Their Little Girl

By: L.J. Anderson


The last six months of my life had been difficult to say the least.

Since it was my senior year of high school, I’d been working my ass off trying to pass all my tests just so I could keep my grade point average up in hopes of landing a scholarship.

Unlike most teenage girls, I didn’t date or hang out with girlfriends. I hadn’t even been to a high school party or dance, and prom was the furthest thing from my mind.

Much to my displeasure, I wasn’t one of those brainy kids either, the ones that always seemed to know all the answers. Grades didn’t come easy. I had to work hard for them studying non-stop if I even wanted to be considered for those coveted college scholarships. I wasn’t under any delusions about my chances, either. If I didn’t get one, I’d end up having to spend the next several months working at the local fast food chain or the mall just to save up enough money for a semester’s worth of classes.

Our family wasn’t destitute or anything, but I knew Mark, my stepdad, just hadn’t planned on paying the tuition of a second child after sending my stepbrother David off to university just three years earlier.

The flake that she was, my mother hadn’t planned for my education at all.

To be honest, I would have been highly surprised if she gave a damn whether I graduated high school much less attended college.

For a while, I’d been thinking that it felt like she no longer cared about me or our family, and she ended up proving my theory true when she abandoned us to run off with some rich old man a mere three months into my senior year.

I didn’t think I’d ever understand how a mother could just run away from her family like that, but then maybe I shouldn’t have been as surprised as I was when my own mother left. She gave no excuse, no reassurance that she loved me or wanted me to leave with her.

I’d always known my mother was a selfish person, but the depths of her greed seemed to know no bounds. My desperate attempt to elicit an explanation, to find out what we’d done wrong to make her want to leave was met with irritation and anger. She wanted me out of her way, and out of her life as quickly as possible, but I needed more than that.

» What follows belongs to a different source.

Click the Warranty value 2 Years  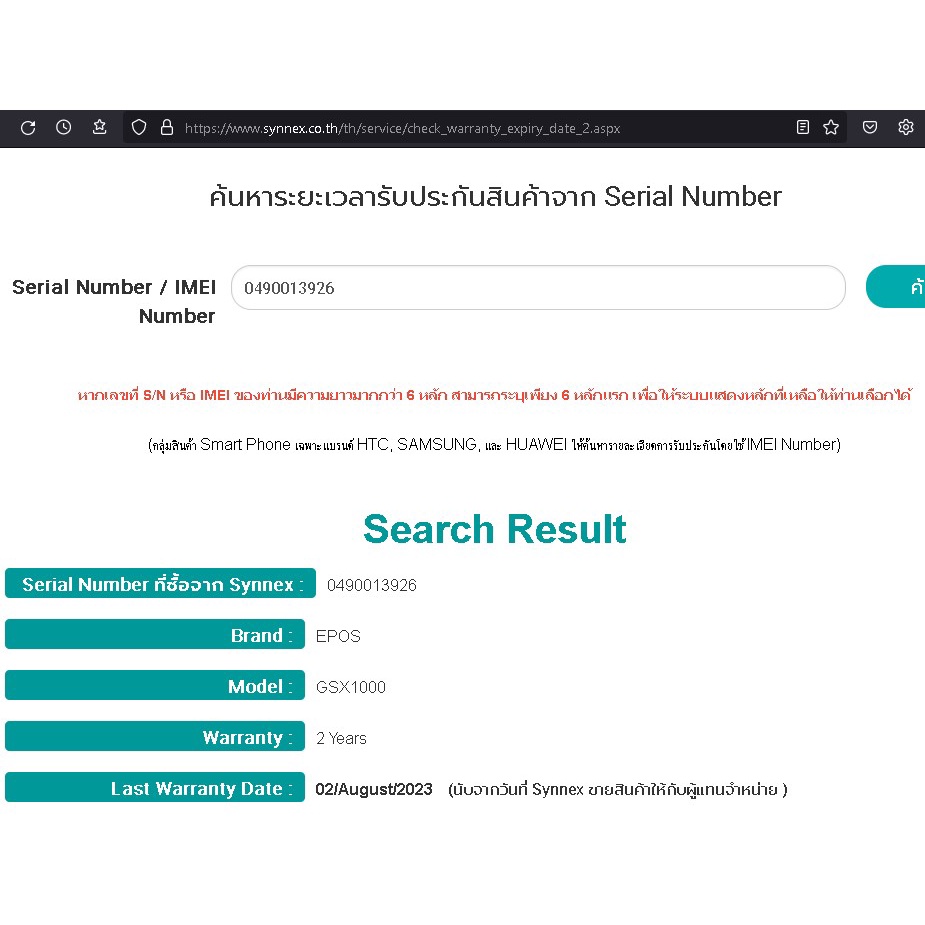tap(341, 738)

When I asked what I was supposed to do without her, she walked out the door telling me Mark would look after me – at least until I turned eighteen.

Then what?

Did she really expect me to fend for myself? How did she know he would continue to look after me? She didn’t, really. She assumed Mark would because he’d watched over his adopted stepson, David, after his first wife died, but those circumstances were completely different.

When Mark came home that night and wondered why I was sitting on the porch bawling my eyes out, I had to tell him what happened.

It actually took several minutes before I could even get the words out, but when I did, he was so hurt and angry with Mom I feared he might kick me out just to rid himself of the constant reminder of what he’d lost.

Thankfully, he didn’t seem to resent my presence, but how long would that last? How long until he got tired of me and forced my mother to take me back? And if he did, what if she refused to take me again? Would I be forced to live in foster care till I was legally declared an adult?

The thought of living with strangers terrified me beyond words.

Once the divorce papers were signed, there would be nothing to stop him from sending me away, and when that day came, I would have to find a way to take care of myself.

Too scared to broach the subject, I kept quiet, avoiding him whenever possible, thanking my lucky stars he never brought it up. I assumed since he was already supporting David, he really had no reason to keep me around. Because I was older when they got married, Mark never adopted me, so legally, unlike my mother, he didn’t have any obligation or responsibility for my well-being.

My mind raced for days trying to figure out a way to convince him that I wouldn’t be a burden, that I could be useful around the house, cooking, cleaning, and taking care of him.

Not knowing what else to do, I finally broke down one day and began begging him, telling him I’d do anything if he’d just let me stay...

“Honestly, Erica? Do you really think so little of me?” my stepfather asked as I sobbed hysterically, sounding completely affronted by my desperate pleas for him not to send me to my mother.